Project 1: Build a Toy Transformer from Scratch in PyTorch
4. Training Loop (Causal LM)
The training loop is a crucial component of any language model implementation. In this section, we set up the process for training our TinyGPT model for causal language modeling - predicting the next token given previous tokens.
Key Components of the Training Loop:
- Loss Function: Uses cross-entropy loss, which measures the difference between predicted token probabilities and actual next tokens
- Model Initialization: Creates our TinyGPT model and moves it to the specified device (CPU/GPU)

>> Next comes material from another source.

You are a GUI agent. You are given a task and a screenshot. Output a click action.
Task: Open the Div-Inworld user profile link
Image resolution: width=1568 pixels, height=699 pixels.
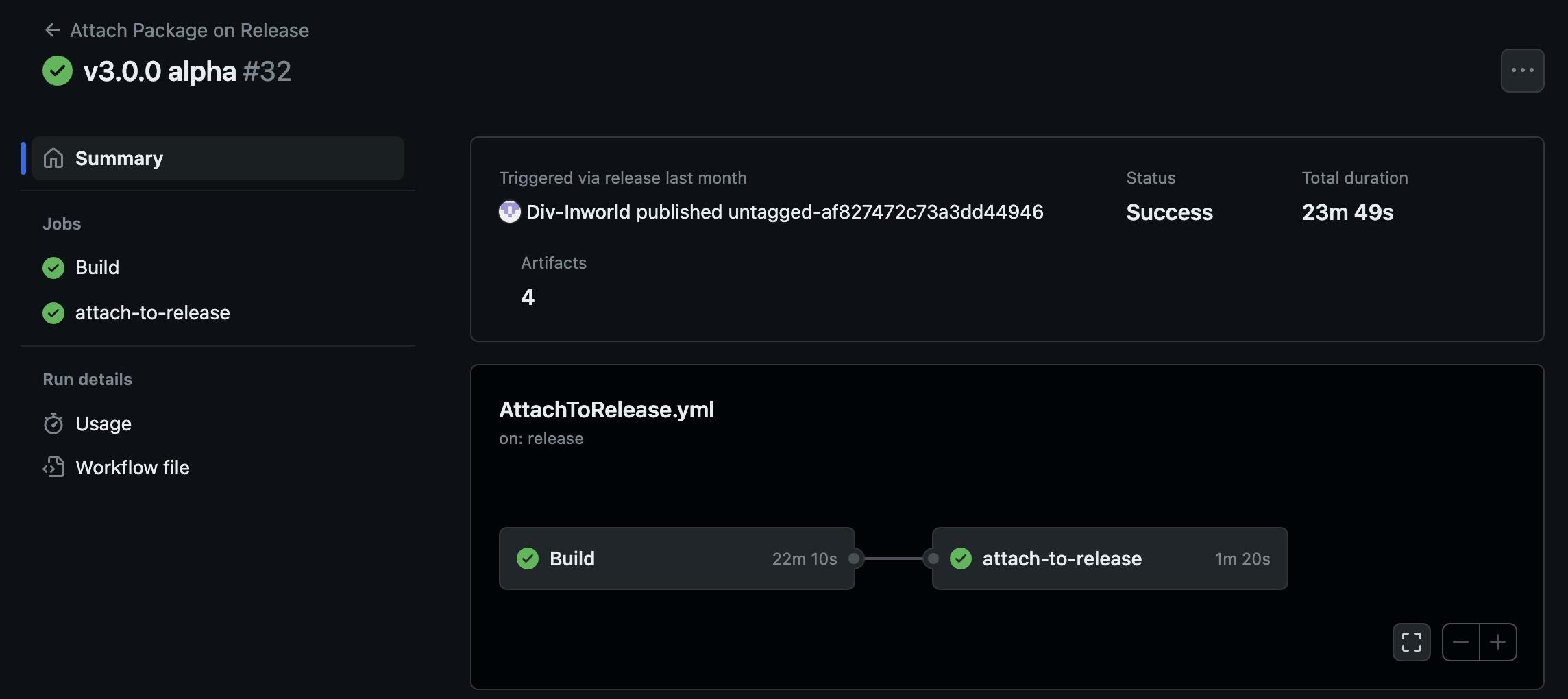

- Optimizer: Uses AdamW with learning rate 3e-4 and weight decay 0.01 for regularization
- Training Parameters: Uses a context window (block_size) of 64 tokens and batch size of 32
The Training Process:
- Get a batch of training data (x = input tokens, y = target tokens)
- Forward pass through the model to get logits (raw prediction scores)
- Calculate loss by comparing predictions to actual next tokens
- Zero gradients, perform backpropagation, and clip gradients to prevent explosion
- Update model parameters using the optimizer
- Periodically evaluate on validation data to monitor progress
Gradient clipping (set to 1.0) prevents unstable updates by limiting gradient magnitudes, which is especially important in transformers that can suffer from training instability.
This basic training loop can be extended with learning rate scheduling, more sophisticated evaluation metrics, or early stopping based on validation performance.
def loss_fn(logits, targets):
# Flatten time+batch for cross-entropy
return F.cross_entropy(logits.view(-1, logits.size(-1)), targets.view(-1))
model = TinyGPT(vocab_size).to(device)
optimizer = torch.optim.AdamW(model.parameters(), lr=3e-4, weight_decay=0.01)
block_size = 64
for step in range(500): # small demo; increase for better quality
model.train()
x, y = get_batch("train", block_size=block_size, batch_size=32)
logits = model(x)
loss = loss_fn(logits, y)
optimizer.zero_grad(set_to_none=True)
loss.backward()
torch.nn.utils.clip_grad_norm_(model.parameters(), 1.0)
optimizer.step()
if step % 50 == 0:
model.eval()
with torch.no_grad():
vx, vy = get_batch("val", block_size=block_size, batch_size=32)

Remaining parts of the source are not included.